You Know It’s Bad If Prince Charles Set the Tone at UN World Food Systems Pre-Summit in Rome
July 31, 2021 (EIRNS)—Representatives from 100 nations gathered in person or online for the July 26-28 Rome World Food Systems Pre-Summit, co-hosted by the UN Food and Agriculture Organization (FAO) and Italy, this year’s G20 chair country, at which the world famine crisis barely ranked as a discussion topic. The persistent theme, stated by Prince Charles, was that “systems” of eating and farming must be developed to save the Earth. People are secondary, and too numerous. The Summit proper will be held in New York City at the time of the September UN General Assembly, though no date and details are yet available.
Prince Charles addressed the closing session of the Pre-Summit in an 8 minute pre-taped video, along with UN Secretary General Antonio Guterres. Charles said, “The global food system is also responsible for more than a third of all greenhouse gas emissions, so how we produce, market and consume food has a big impact on the Earth’s capacity to sustain us.” He made a big point of too much land use going for producing food. “Roughly half of all the habitable land on Earth is now used for agriculture.” He made a big pitch for regenerative farming to improve soils, and held a press briefing in England on this a week before the Rome event. “In the last 50 years alone, more than a third of our farmable soil has been destroyed or degraded by human activity,” he told the conference. He tut-tutted against ‘Big Agribusiness,’ but focussed on Mother Earth.
“Planet-positive business models recognize their responsibilities by embodying concepts of land stewardship. To accelerate these efforts, at the beginning of this year I published the ‘Terra Carta’ as a recovery roadmap for Nature, People and Planet. And, last month [at the G20 leaders in England], I launched ten transition coalitions of willing and able companies, together representing over $60 trillion in assets under management, which aim to help global industries accelerate their transitions and scale-up investments using genuinely sustainable approaches.
“As the Terra Carta makes clear, first and foremost any better models in food production must recognize that the soil and biodiversity are the planet’s most important renewable resources. The approach must therefore be one that does not exceed the carrying capacity of ecosystems at multiple scales, from the local to the global, nor destroy their biodiversity.
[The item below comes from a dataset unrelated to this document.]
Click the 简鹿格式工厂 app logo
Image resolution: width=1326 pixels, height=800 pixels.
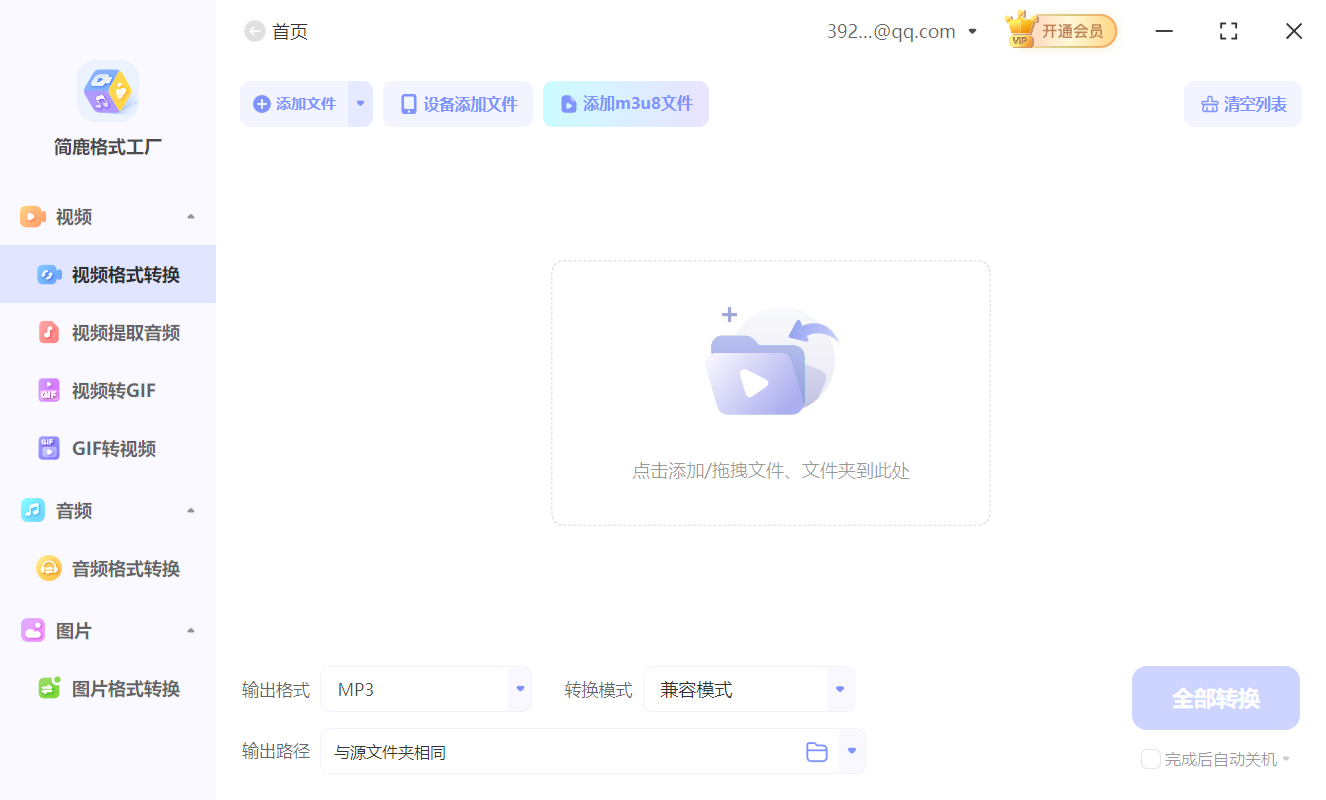pyautogui.click(x=107, y=90)
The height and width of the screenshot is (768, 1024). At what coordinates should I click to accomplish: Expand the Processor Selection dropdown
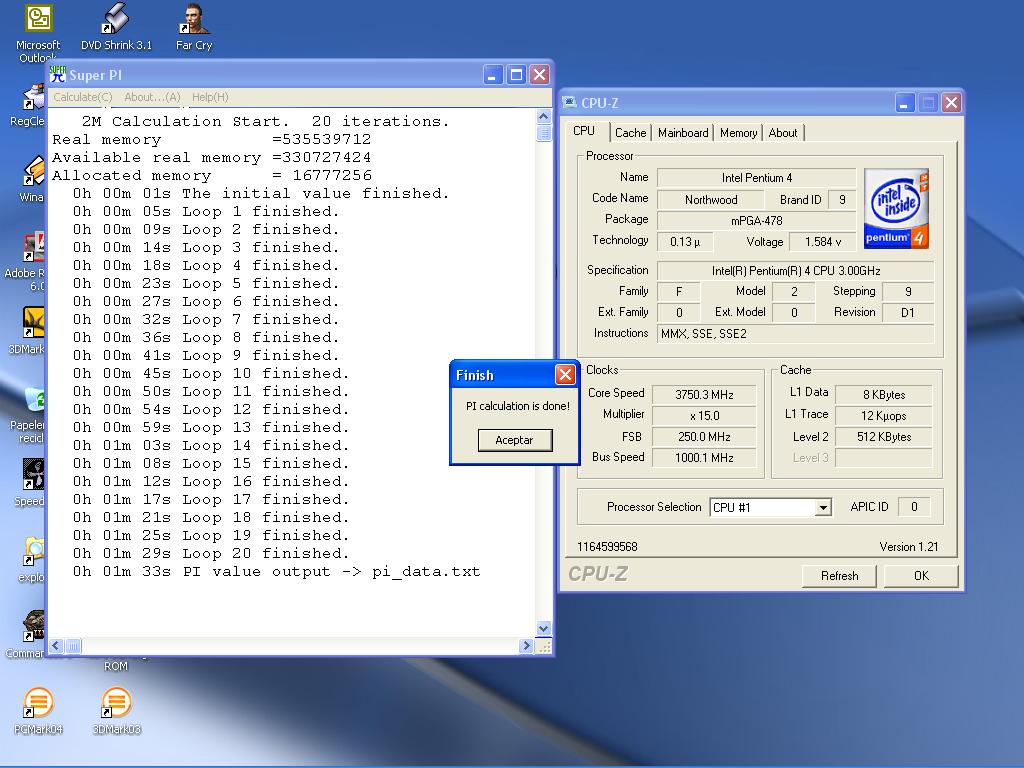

It must enhance soil fertility and thus, globally, help to capture some 70% of the world’s carbon emissions.”
He called for green business models and investment, referring to his own leadership in this, at the June G20 Ministerial meeting in England.
The format of the Rome event was in line with Klaus Schwab’s January book, Stakeholder Capitalism, which has gooey talk about how everyone from the poorest serf, to London’s boardrooms, are all stakeholders together. So the Rome event had super-duper inputs from youth, women, various genders, big and little farmers, the elderly, ritzy chefs, soup kitchen operators—a stakeholders jamboree.
Guterres himself spoke, identifying that “Poverty, income inequality and the high cost of food continue to keep health diets out of the reach of some 3 billion people,” but the conference activity in no way has been geared to do something serious about it. World Food Program Executive Director, gave a strong address.
Charles has been holding forth with his royal message for “sustainable, organic” food for a long time. In 2012, he put out a little 46-page book, On the Future of Food, published by Rodale Press in the U.S., which is an alt-food operation. The Foreword was by U.S. rural romantic poet Wendell Berry.